• _WORK TASK_:
Would you output, exactly as written, the line with "This screenshot has width=901, height=729." and all lines after it to the end of the data below, and no others?

(ENTRIES PROVIDED)

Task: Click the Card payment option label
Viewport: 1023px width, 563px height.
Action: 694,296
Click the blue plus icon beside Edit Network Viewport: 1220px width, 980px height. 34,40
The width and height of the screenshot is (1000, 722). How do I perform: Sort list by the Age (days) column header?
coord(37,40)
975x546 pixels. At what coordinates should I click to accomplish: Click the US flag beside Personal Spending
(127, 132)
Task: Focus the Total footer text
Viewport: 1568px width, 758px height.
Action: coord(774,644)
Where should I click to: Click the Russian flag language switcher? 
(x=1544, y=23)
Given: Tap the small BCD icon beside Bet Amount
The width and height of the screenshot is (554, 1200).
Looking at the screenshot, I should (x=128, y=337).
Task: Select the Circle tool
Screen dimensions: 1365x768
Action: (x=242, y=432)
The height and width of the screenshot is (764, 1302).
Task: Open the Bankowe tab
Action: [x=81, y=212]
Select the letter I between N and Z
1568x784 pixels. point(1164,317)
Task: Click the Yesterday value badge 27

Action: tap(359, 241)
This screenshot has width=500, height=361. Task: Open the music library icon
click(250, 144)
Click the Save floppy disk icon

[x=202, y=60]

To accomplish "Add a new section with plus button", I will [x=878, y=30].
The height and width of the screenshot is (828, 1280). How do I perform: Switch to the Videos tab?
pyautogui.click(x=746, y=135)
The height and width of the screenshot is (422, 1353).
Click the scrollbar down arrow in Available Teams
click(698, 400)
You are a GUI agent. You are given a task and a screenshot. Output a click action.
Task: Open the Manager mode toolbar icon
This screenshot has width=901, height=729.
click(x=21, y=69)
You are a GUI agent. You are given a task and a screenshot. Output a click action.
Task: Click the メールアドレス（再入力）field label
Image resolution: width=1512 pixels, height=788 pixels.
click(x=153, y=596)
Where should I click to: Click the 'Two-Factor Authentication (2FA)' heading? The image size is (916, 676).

(End ENTRIES PROVIDED)

• _ANSWER TO THE PROBLEM_:
This screenshot has width=901, height=729.
click(x=21, y=69)
You are a GUI agent. You are given a task and a screenshot. Output a click action.
Task: Click the メールアドレス（再入力）field label
Image resolution: width=1512 pixels, height=788 pixels.
click(x=153, y=596)
Where should I click to: Click the 'Two-Factor Authentication (2FA)' heading? The image size is (916, 676).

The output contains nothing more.